British Columbia

B.C. records 789 new cases of COVID-19 and identifies a total of 302 cases of the Omicron variant

B.C. health officials announced 789 new cases of COVID-19 and three more deaths on Friday, as the Omicron variant continues to drive a spike in cases.

There are 191 people in hospital with the disease, 74 of whom are in intensive care

Snow falls as a person wearing a face mask to curb the spread of COVID-19 crosses a road in Burnaby, B.C. (Darryl Dyck/The Canadian Press)

B.C. health officials announced 789 new cases of COVID-19 and three more deaths on Friday, as the Omicron variant continues to drive a spike in cases.

There are now 302 cases of the new variant that have been identified in B.C., up from 135 on Thursday, according to the province.

In a written statement, the provincial government said there are currently 4,313 active cases of people infected with the novel coronavirus in B.C.

A total of 191 people are in hospital, with 74 in intensive care.

 

Overall hospitalizations, which typically lag behind spikes and dips in new cases, are down by 9.4 per cent from last Friday, when 211 people were in hospital with the disease and by almost 50 per cent from a month ago when 379 people were in hospital. 

The number of patients in intensive care is up by two cases from 72 a week ago and down by 32.1 per cent from a month ago when 109 people were in the ICU.

 

The provincial death toll from COVID-19 is now 2,399 lives lost out of 225,785 confirmed cases to date.

The regional breakdown of new cases is as follows: 

  • 286 new cases in Vancouver Coastal Health, which has 1,228 total active cases and 93 confirmed cases of the Omicron variant. 
  • 186 new cases in Fraser Health, which has 1,182 total active cases and 58 confirmed cases of the Omicron variant.
  • 147 new cases in Island Health, which has 975 total active cases and 145 confirmed cases of the Omicron variant.
  • 131 new cases in Interior Health, which has 688 total active cases and five confirmed cases of the Omicron variant.
  • 39 new cases in Northern Health, which has 239 total active cases and one confirmed case of the Omicron variant.
  • There are no new cases among people who reside outside of Canada, a group which has one active case total.
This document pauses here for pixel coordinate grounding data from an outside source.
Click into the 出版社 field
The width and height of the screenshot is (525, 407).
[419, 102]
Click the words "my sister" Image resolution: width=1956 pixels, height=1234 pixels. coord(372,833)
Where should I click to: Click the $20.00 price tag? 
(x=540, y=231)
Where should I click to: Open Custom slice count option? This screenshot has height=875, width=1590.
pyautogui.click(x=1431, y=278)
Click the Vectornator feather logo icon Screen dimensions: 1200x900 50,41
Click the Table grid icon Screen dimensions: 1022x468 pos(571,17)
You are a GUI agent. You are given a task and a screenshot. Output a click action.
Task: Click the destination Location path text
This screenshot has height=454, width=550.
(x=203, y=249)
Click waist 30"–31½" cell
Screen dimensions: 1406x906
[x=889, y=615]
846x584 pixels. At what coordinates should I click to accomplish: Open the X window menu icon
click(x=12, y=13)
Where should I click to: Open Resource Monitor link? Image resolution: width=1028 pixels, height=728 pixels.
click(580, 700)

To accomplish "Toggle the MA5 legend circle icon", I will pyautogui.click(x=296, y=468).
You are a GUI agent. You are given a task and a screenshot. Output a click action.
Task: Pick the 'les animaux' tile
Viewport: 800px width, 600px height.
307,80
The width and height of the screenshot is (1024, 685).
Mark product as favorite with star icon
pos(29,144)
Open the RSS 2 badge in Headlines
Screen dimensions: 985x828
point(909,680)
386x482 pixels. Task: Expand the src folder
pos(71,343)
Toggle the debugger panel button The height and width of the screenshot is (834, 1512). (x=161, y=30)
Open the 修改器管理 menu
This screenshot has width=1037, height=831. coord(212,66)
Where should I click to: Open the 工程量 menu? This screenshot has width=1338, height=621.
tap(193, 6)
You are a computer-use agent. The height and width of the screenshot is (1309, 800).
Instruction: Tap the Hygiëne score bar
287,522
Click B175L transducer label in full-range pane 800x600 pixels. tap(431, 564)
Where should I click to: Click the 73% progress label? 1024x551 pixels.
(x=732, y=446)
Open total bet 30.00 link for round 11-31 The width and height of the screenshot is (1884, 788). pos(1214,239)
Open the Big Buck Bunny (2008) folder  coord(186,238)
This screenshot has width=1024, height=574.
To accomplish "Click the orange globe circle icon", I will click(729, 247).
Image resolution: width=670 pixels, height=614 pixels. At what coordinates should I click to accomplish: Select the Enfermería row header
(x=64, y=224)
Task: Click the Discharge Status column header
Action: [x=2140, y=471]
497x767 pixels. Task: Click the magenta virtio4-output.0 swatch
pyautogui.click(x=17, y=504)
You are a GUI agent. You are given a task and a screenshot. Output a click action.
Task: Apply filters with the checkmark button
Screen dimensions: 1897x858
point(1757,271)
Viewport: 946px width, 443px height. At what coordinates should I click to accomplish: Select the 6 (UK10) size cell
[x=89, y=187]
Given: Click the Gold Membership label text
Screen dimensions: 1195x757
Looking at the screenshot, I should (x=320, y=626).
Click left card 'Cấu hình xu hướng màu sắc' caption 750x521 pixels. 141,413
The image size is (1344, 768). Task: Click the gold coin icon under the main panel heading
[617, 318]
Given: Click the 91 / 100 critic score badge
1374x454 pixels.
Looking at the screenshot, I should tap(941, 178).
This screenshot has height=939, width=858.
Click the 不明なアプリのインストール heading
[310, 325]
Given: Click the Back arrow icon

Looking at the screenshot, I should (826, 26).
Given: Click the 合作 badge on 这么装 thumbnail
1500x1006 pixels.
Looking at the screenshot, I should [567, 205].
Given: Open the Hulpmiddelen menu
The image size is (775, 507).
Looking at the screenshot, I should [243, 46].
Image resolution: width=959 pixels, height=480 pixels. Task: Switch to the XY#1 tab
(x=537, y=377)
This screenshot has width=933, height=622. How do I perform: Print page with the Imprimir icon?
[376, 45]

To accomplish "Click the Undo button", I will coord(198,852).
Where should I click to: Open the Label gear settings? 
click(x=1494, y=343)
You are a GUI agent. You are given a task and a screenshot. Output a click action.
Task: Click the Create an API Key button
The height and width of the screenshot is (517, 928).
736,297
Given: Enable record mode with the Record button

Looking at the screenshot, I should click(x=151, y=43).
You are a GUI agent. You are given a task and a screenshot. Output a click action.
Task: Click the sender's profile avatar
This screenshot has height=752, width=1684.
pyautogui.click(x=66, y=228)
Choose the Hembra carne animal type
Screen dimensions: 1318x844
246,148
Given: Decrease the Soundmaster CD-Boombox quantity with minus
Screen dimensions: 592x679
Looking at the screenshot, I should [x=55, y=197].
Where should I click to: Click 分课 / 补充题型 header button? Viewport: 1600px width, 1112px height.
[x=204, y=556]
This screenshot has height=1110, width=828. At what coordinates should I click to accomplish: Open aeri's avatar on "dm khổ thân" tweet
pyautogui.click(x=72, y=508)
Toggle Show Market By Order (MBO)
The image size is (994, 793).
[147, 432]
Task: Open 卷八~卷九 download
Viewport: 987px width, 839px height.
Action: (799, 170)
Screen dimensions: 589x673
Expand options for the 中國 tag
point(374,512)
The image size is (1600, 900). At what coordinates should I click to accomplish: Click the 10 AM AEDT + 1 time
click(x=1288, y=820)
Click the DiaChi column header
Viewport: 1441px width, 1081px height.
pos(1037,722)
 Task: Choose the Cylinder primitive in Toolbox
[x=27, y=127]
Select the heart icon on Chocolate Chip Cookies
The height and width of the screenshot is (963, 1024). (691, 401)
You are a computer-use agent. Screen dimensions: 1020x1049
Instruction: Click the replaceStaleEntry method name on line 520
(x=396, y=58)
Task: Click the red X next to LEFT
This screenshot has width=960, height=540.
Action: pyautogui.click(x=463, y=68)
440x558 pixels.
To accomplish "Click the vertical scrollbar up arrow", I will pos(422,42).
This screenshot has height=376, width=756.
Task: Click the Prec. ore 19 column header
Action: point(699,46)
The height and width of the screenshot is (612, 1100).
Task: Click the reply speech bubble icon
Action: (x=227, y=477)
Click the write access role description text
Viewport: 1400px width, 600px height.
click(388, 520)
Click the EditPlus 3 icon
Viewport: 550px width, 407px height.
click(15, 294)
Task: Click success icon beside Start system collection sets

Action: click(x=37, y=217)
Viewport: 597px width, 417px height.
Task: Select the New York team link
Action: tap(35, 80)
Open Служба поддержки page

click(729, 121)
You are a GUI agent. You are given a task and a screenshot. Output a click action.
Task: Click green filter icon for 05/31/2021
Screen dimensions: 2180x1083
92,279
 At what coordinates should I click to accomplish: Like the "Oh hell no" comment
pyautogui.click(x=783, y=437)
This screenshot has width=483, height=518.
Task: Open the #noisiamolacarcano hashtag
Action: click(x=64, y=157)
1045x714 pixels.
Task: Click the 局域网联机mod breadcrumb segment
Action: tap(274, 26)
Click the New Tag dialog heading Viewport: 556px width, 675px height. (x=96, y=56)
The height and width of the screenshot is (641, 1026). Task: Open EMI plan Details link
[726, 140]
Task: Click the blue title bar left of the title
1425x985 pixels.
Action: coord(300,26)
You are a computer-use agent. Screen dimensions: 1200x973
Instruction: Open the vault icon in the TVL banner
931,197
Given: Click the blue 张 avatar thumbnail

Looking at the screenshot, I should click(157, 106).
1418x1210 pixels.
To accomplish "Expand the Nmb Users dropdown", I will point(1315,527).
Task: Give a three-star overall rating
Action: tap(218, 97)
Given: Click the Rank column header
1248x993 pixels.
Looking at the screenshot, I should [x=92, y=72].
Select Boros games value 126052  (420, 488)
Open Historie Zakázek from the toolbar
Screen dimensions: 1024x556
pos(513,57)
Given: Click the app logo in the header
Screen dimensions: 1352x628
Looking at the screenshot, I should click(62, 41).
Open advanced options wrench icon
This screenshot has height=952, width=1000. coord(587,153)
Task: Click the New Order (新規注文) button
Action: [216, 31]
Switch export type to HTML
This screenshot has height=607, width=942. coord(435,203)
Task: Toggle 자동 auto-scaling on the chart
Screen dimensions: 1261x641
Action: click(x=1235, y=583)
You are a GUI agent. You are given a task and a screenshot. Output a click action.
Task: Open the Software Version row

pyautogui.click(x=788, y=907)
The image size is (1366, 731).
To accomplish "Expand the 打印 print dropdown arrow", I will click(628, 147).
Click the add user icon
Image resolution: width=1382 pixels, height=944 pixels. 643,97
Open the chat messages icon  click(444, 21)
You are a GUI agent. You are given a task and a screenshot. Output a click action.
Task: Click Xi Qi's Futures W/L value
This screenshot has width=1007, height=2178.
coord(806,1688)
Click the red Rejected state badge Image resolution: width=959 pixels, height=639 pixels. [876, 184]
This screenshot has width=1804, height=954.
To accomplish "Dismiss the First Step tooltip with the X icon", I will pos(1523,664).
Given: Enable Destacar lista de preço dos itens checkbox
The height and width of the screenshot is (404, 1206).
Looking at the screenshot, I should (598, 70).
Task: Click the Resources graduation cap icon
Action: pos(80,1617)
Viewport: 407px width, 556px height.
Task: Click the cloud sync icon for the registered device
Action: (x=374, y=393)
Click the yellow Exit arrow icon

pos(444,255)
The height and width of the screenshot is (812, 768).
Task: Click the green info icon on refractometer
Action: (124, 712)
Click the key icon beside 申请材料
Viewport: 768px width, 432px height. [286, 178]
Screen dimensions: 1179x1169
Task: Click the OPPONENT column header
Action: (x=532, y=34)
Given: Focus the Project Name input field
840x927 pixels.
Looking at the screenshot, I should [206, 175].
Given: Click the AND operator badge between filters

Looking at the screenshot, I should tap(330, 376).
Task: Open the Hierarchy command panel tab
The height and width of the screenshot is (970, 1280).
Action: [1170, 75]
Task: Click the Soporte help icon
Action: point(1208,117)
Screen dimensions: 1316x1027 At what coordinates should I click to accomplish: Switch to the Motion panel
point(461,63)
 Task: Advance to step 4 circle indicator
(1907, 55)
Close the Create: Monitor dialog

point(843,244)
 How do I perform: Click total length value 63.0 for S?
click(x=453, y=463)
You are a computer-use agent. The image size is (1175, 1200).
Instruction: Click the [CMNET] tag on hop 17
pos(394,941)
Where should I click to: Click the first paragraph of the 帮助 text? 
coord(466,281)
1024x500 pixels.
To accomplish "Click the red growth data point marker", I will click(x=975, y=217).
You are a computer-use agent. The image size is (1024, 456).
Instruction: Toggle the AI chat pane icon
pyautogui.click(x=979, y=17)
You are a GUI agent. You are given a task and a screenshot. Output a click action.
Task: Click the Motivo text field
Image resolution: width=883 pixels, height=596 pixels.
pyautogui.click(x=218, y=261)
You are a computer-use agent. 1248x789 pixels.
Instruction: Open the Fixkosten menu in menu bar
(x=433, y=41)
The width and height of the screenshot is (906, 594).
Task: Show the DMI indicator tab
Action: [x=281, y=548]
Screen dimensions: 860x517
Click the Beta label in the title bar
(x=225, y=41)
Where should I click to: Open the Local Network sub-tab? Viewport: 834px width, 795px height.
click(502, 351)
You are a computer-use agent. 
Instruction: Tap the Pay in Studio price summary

The only active outbreak is at Lions Gate Hospital in North Vancouver.

The number of cases in the Vancouver Coastal Health region has spiked sharply since the Omicron variant was first reported. (Justin McElroy/CBC)

As of Friday, 91.6 per cent of those 12 and older in B.C. had received their first dose of a COVID-19 vaccine, 88.7 per cent a second dose, and 15 per cent a third dose.

When taking into account those five and older, 86.9 per cent of people in B.C. had received a first shot and 82.5 per cent a second dose.

From Dec. 9 to 15, people who were not fully vaccinated accounted for 42.8 per cent of cases and from Dec. 2, they accounted for 71.6 per cent of hospitalizations, according to the province.

So far, 9.1 million doses of COVID-19 vaccine have been administered, including 4.1 million second doses.

The number of pediatric doses given to children in B.C. over the last two weeks has stayed relatively consistent, but the number of third doses given has seen sharp rises and falls. (Justin McElroy/CBC)

New COVID-19 restrictions in B.C.

Provincial Health Officer Dr. Bonnie Henry announced new health and safety restrictions in B.C. that will begin midnight Sunday, Dec. 19 and extend until Jan. 31, 2022. 

All indoor personal gatherings for vaccinated people are limited to one household and either one other household or 10 individuals. No indoor personal gatherings are permitted for unvaccinated people.

 

Proof of vaccination is now required for all events, in contrast to prior restrictions that only required proof of vaccination for events of 50 or more people.

Venues with a capacity of 1,000 or more people are now limited to 50 per cent. Sports tournaments for all ages and associated travel are suspended until Jan. 31.

All New Years Eve parties are to be suspended, no matter the size. Restaurants can operate at full capacity with no restrictions on hours of operation and serving alcohol, but guests must remain at their tables and masks must be worn when walking through the space. The ban on dancing remains. 

Henry said the Omicron variant is rapidly replacing the other variants in B.C. 

"It is moving quickly, and so must we."